§ Your goal:
Can you copy out, word for word, the stretch of the listing from the line containing "Click the Twitter Follow button" through the line containing "The image size is (1182, 840).", leaving out the pictures?

§ Provided information:
* Start *
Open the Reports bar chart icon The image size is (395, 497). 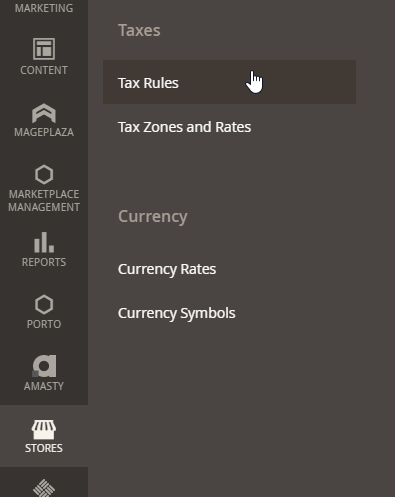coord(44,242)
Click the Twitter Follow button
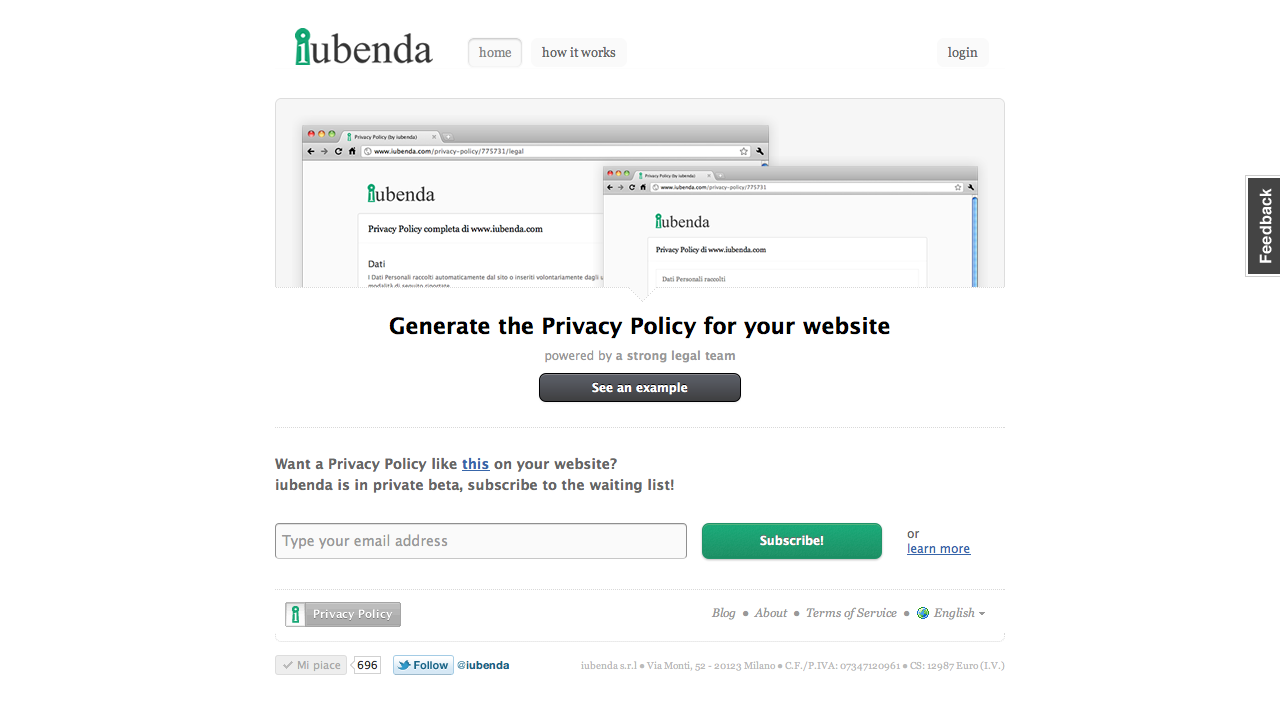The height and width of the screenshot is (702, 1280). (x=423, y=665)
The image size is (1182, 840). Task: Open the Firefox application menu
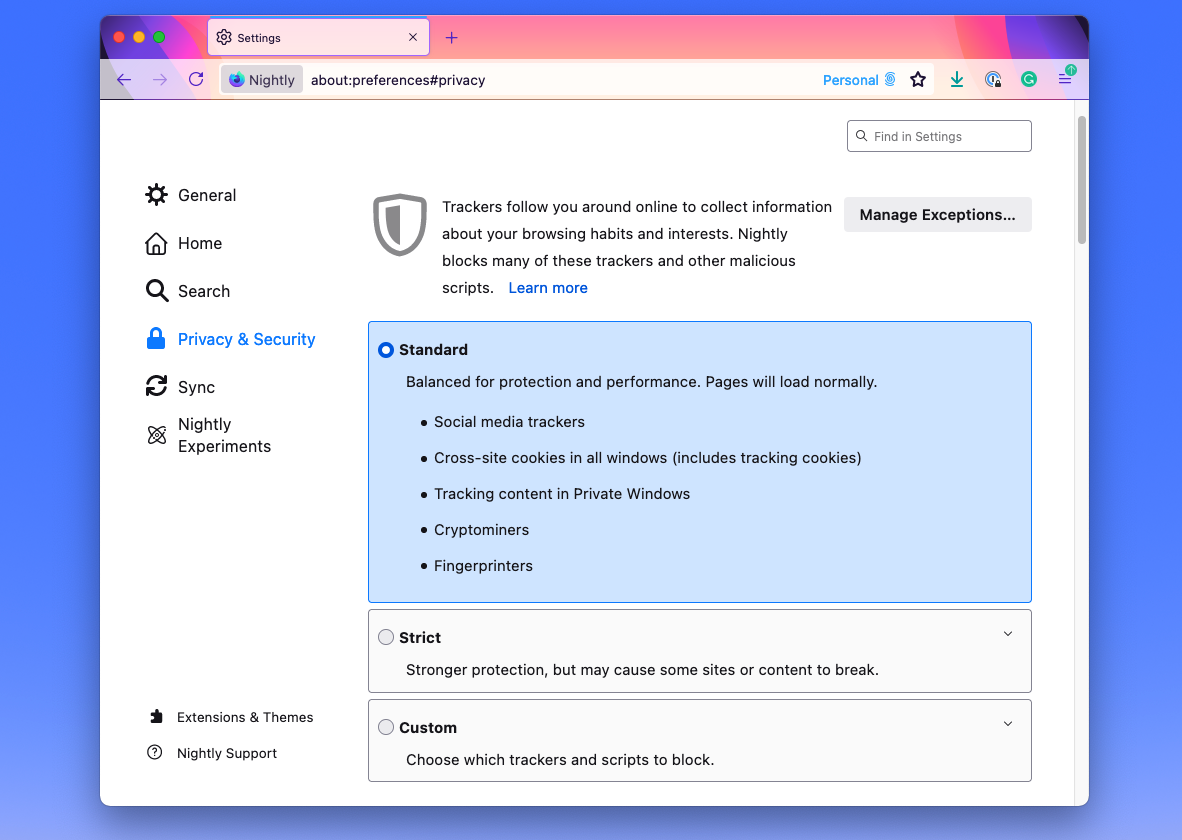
* End *
* Start *
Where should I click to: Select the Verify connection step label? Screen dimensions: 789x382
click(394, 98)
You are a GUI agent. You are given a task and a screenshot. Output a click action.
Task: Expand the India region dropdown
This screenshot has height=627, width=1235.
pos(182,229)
* End *
§ Exercise response:
Click the Twitter Follow button
The height and width of the screenshot is (702, 1280). (x=423, y=665)
The image size is (1182, 840). Task: Open the Firefox application menu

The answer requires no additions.